Balance of Current Account shows one country’s Export and Import in Goods and services. In the U.S. case since 1995 the Balance of Current Accounts has been constantly growing deficit as shown in the Graph Below.
The relationship between the Balance of the Current Account and the Exchange rate is that they coincide with each other. When an Exchange rate of one nation’s currency decreases against the other, the exports of that country will increase and Imports decrease and Vise versa. For Example if the Dollar Depreciate against major world currencies then the U.S. Exports will then Increase and Imports will Decrease, leading to a Current Account Surplus.
What we found from the first two findings state is the U.S. Overall Current Account Deficit does not match the U.S.-JAP X-Rate. Since 1995 the Deficit has increased constantly but the Japan X-rate has been up and down, and doesn’t match with the relationship explained in part three.
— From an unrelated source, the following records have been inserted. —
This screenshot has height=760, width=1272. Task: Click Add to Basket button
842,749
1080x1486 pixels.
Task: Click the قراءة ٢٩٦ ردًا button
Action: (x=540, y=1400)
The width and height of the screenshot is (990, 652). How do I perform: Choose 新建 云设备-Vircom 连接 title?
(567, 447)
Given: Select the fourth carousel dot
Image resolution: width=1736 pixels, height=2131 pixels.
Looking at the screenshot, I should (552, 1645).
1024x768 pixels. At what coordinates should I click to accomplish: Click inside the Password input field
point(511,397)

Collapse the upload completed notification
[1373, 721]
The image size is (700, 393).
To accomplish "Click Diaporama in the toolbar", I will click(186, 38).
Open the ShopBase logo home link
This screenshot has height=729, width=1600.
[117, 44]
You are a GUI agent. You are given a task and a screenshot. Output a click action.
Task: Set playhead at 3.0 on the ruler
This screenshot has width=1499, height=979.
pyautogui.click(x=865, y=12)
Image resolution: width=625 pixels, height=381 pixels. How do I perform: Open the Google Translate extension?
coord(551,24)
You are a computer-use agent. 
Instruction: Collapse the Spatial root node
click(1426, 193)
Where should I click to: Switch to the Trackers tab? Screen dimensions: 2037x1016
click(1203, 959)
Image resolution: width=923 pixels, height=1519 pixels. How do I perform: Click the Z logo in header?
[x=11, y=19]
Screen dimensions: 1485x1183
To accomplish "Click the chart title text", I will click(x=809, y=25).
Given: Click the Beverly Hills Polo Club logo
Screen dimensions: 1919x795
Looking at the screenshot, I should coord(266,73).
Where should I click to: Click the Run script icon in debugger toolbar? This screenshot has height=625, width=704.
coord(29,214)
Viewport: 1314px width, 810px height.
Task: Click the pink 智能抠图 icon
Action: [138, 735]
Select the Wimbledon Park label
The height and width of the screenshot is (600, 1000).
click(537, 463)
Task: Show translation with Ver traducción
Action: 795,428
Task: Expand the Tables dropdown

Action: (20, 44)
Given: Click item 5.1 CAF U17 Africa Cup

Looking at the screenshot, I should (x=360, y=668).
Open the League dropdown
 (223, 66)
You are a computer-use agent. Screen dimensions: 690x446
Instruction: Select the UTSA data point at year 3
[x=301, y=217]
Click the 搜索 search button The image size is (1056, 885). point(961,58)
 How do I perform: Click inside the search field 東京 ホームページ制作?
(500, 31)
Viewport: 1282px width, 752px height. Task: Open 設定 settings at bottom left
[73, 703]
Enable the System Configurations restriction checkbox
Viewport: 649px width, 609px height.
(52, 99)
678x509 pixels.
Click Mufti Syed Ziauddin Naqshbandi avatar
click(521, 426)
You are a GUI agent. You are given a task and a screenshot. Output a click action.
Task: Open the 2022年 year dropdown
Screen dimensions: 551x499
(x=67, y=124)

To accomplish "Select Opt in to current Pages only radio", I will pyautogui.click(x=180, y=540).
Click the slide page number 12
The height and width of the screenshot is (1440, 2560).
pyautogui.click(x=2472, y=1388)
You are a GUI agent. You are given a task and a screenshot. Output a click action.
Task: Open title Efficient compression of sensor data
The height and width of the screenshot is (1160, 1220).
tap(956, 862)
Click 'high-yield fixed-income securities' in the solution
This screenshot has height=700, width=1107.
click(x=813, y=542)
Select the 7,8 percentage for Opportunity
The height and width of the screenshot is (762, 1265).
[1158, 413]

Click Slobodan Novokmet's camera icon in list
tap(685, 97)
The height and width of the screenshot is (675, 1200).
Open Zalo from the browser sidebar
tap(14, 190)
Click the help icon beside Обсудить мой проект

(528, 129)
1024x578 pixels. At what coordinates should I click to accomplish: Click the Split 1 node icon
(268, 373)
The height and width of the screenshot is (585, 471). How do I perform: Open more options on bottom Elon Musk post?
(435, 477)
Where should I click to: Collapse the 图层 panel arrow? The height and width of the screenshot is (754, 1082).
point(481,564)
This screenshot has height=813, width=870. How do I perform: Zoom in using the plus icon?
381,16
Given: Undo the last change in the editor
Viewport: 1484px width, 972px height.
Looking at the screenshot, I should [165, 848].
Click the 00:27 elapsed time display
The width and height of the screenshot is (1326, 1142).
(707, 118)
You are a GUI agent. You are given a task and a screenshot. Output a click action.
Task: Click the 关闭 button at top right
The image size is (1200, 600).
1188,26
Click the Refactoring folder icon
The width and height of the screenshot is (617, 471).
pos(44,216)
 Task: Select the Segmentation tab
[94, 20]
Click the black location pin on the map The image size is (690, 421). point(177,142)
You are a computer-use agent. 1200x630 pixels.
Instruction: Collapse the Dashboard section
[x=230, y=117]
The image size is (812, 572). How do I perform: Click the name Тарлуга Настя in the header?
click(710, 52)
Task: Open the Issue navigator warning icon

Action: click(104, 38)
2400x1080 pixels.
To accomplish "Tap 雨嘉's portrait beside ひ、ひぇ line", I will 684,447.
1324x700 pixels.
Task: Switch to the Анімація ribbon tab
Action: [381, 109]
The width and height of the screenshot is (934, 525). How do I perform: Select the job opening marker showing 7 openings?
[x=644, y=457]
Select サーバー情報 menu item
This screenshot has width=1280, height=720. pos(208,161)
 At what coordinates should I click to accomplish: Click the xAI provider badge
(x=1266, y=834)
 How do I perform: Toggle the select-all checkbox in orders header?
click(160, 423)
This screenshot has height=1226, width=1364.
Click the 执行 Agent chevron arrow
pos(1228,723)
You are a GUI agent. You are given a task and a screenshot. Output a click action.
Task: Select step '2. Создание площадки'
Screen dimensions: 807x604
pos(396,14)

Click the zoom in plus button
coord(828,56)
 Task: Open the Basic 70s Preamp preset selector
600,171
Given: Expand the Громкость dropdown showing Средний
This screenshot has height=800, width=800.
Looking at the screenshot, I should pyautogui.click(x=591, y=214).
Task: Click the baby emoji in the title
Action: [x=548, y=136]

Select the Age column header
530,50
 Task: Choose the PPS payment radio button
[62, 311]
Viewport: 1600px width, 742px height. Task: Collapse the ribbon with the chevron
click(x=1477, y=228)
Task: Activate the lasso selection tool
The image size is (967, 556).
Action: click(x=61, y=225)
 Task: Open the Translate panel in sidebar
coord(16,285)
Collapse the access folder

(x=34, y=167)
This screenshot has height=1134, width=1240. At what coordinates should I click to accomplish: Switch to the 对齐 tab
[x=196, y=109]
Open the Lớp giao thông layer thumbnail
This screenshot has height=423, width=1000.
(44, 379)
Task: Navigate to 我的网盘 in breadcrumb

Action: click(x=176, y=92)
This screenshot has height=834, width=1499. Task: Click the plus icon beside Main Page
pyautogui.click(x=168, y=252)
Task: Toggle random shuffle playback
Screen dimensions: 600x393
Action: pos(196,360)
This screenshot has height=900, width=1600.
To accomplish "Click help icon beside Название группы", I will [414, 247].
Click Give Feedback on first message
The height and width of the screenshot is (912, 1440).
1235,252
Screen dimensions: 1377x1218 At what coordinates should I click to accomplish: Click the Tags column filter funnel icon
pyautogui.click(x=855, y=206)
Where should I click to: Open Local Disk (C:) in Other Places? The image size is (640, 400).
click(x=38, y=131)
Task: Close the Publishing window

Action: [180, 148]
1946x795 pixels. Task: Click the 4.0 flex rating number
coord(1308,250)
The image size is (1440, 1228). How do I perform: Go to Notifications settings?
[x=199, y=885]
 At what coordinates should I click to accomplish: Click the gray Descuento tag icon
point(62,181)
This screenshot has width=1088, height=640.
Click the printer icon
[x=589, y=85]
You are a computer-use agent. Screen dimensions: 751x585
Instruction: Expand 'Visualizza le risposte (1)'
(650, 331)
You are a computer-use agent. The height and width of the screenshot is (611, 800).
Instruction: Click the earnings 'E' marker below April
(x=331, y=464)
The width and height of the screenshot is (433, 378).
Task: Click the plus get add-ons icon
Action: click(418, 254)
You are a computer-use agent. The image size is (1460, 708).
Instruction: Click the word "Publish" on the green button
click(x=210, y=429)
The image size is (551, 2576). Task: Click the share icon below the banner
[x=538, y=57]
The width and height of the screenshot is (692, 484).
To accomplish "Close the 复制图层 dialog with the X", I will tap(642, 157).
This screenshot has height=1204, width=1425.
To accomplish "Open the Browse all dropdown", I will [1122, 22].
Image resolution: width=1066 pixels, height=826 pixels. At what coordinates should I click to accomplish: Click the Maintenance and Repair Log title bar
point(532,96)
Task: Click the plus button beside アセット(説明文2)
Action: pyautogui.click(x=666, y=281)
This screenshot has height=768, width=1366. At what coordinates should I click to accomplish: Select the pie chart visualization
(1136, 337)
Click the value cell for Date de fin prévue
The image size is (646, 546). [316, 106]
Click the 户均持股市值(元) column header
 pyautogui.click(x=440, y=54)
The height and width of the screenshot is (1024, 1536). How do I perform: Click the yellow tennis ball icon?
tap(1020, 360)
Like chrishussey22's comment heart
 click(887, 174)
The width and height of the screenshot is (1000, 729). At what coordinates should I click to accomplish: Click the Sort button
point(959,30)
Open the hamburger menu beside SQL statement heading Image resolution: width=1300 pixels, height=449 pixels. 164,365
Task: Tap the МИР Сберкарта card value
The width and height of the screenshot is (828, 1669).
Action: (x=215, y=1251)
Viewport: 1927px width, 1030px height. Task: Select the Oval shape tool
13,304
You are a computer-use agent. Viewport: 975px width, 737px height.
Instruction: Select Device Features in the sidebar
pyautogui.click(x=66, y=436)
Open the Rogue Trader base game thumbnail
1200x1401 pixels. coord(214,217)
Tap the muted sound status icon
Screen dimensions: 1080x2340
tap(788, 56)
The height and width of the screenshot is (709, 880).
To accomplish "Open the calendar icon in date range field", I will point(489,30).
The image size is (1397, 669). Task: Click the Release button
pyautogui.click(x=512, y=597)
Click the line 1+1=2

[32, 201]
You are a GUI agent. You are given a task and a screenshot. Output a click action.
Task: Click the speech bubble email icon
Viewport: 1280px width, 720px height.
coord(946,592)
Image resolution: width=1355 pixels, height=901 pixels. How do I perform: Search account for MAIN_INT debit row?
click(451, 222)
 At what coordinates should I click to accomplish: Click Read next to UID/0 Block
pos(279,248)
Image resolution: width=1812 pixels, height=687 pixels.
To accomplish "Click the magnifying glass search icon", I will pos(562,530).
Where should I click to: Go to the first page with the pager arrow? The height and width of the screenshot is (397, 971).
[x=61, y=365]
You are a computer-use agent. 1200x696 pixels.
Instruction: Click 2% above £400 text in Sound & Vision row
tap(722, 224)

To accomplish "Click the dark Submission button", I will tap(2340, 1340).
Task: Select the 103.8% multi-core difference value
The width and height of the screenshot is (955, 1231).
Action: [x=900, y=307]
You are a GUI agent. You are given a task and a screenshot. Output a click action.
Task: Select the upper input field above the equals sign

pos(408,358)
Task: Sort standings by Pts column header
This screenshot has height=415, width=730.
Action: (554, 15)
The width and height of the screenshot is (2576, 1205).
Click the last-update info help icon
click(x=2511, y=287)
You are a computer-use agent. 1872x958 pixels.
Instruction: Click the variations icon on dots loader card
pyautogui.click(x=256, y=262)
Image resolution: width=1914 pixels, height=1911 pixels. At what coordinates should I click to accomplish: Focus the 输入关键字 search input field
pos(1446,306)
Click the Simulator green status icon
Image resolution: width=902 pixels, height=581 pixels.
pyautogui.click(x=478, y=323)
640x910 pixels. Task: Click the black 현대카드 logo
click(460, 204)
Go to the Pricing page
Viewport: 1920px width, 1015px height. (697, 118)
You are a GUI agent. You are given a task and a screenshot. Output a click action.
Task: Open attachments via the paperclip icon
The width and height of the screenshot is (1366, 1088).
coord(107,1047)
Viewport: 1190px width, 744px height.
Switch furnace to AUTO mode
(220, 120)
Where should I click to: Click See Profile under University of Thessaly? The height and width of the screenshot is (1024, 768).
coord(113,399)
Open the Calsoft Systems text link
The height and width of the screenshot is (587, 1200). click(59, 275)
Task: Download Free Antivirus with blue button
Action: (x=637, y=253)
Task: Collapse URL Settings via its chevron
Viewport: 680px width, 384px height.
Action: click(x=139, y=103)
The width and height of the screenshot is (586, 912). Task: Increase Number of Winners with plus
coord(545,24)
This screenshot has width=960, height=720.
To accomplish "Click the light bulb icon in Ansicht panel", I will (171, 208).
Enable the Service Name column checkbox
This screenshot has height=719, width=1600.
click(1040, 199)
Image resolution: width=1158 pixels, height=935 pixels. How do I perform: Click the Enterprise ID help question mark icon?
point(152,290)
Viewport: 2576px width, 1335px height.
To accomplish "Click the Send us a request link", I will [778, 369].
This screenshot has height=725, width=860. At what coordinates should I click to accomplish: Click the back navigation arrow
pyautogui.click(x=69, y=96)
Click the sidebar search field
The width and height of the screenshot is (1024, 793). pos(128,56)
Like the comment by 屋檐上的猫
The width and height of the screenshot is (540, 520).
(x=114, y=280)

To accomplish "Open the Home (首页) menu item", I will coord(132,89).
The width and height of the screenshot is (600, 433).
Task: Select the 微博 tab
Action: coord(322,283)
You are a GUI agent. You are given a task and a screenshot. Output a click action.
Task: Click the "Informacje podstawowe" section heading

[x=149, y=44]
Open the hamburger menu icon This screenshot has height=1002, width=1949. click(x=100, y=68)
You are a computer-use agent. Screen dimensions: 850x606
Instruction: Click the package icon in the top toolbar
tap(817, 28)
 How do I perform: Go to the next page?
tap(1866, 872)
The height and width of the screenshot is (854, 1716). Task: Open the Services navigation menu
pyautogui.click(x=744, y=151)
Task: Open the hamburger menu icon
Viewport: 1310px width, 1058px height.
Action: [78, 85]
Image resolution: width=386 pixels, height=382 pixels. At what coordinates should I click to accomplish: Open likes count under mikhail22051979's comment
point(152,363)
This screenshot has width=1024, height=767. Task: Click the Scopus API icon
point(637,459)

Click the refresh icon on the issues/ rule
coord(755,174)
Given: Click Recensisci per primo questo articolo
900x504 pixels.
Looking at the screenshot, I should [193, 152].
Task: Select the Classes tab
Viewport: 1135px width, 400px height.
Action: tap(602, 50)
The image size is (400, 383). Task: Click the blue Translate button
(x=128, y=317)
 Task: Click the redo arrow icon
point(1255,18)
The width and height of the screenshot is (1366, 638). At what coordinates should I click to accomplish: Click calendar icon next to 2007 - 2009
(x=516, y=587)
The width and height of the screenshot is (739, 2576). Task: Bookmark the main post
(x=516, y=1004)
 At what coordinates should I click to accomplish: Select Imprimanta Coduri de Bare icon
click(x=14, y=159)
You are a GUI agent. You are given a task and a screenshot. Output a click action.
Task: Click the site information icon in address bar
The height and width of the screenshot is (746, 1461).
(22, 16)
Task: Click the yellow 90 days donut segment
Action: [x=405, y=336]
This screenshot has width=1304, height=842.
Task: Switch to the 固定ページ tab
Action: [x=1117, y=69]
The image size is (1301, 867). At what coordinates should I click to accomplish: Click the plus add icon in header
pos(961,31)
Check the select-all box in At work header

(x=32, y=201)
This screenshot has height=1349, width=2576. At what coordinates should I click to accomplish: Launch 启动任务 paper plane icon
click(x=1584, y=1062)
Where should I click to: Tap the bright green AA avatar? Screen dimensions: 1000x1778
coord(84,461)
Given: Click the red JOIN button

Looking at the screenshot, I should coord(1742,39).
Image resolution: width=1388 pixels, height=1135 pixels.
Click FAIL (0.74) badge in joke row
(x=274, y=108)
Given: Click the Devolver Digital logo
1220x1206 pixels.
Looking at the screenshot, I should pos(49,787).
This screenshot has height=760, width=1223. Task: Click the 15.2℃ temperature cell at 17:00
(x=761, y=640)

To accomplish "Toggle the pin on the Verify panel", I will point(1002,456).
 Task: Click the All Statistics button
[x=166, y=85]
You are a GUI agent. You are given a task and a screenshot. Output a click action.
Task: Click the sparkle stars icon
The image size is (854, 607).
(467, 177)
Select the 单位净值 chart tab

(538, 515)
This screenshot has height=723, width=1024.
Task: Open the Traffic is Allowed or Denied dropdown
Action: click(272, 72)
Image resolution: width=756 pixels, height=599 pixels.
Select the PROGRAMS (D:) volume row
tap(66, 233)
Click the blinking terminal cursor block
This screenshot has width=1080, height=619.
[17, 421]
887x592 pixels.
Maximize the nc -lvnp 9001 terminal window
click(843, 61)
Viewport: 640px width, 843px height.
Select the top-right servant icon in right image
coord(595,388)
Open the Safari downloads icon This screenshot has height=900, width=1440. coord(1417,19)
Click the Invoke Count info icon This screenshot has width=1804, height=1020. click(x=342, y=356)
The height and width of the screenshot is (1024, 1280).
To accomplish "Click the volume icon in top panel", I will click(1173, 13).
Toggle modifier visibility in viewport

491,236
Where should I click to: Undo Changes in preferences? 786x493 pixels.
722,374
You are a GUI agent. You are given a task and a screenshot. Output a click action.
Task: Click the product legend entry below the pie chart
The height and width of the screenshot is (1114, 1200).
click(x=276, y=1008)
If we compare the Current Account Deficit with only Japan adjacent to the X-Rate, we can conclude the findings match with our explanation in part three. In the Graph below we can see that between years 1995-99 Dollar was continuously increasing against the Yen which led to an increase in the Current accounts Deficit during that period with Japan. During the period of 2001-2003, the U.S. went through a recession. The deficit decreased because of less consumption of imports and a weaker...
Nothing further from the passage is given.